- Challenge: Turn the records below into a numbered list with one line per item, leaving out any blank lines.

▬▬▬

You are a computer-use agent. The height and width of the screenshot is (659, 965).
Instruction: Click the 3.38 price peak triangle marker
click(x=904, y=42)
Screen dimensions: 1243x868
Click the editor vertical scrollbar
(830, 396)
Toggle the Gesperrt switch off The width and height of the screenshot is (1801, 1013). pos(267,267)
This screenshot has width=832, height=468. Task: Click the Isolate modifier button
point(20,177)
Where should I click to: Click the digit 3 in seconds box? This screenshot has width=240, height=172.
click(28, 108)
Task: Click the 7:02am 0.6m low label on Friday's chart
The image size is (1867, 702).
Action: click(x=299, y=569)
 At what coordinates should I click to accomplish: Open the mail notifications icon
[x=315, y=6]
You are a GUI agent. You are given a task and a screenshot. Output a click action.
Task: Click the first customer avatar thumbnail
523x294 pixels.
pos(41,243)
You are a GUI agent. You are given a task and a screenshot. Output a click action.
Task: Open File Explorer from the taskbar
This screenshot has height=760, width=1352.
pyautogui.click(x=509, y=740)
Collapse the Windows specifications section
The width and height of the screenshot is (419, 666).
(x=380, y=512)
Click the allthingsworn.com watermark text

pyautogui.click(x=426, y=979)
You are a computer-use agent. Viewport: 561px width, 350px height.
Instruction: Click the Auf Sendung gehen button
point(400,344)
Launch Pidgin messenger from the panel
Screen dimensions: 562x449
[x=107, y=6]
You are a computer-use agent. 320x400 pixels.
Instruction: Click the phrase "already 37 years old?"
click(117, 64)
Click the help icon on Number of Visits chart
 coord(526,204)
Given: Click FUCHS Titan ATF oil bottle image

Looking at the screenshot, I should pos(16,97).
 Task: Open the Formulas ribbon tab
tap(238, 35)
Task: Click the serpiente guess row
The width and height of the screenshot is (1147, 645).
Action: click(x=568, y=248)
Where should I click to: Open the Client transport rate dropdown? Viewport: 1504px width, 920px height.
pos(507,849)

▬▬▬

- Correct response:
1. You are a computer-use agent. The height and width of the screenshot is (659, 965).
2. Instruction: Click the 3.38 price peak triangle marker
3. click(x=904, y=42)
4. Screen dimensions: 1243x868
5. Click the editor vertical scrollbar
6. (830, 396)
7. Toggle the Gesperrt switch off The width and height of the screenshot is (1801, 1013). pos(267,267)
8. This screenshot has width=832, height=468. Task: Click the Isolate modifier button
9. point(20,177)
10. Where should I click to: Click the digit 3 in seconds box? This screenshot has width=240, height=172.
11. click(28, 108)
12. Task: Click the 7:02am 0.6m low label on Friday's chart
13. The image size is (1867, 702).
14. Action: click(x=299, y=569)
15.  At what coordinates should I click to accomplish: Open the mail notifications icon
16. [x=315, y=6]
17. You are a GUI agent. You are given a task and a screenshot. Output a click action.
18. Task: Click the first customer avatar thumbnail
19. 523x294 pixels.
20. pos(41,243)
21. You are a GUI agent. You are given a task and a screenshot. Output a click action.
22. Task: Open File Explorer from the taskbar
23. This screenshot has height=760, width=1352.
24. pyautogui.click(x=509, y=740)
25. Collapse the Windows specifications section
26. The width and height of the screenshot is (419, 666).
27. (x=380, y=512)
28. Click the allthingsworn.com watermark text
29. pyautogui.click(x=426, y=979)
30. You are a computer-use agent. Viewport: 561px width, 350px height.
31. Instruction: Click the Auf Sendung gehen button
32. point(400,344)
33. Launch Pidgin messenger from the panel
34. Screen dimensions: 562x449
35. [x=107, y=6]
36. You are a computer-use agent. 320x400 pixels.
37. Instruction: Click the phrase "already 37 years old?"
38. click(117, 64)
39. Click the help icon on Number of Visits chart
40.  coord(526,204)
41. Given: Click FUCHS Titan ATF oil bottle image
42. Looking at the screenshot, I should pos(16,97).
43.  Task: Open the Formulas ribbon tab
44. tap(238, 35)
45. Task: Click the serpiente guess row
46. The width and height of the screenshot is (1147, 645).
47. Action: click(x=568, y=248)
48. Where should I click to: Open the Client transport rate dropdown? Viewport: 1504px width, 920px height.
49. pos(507,849)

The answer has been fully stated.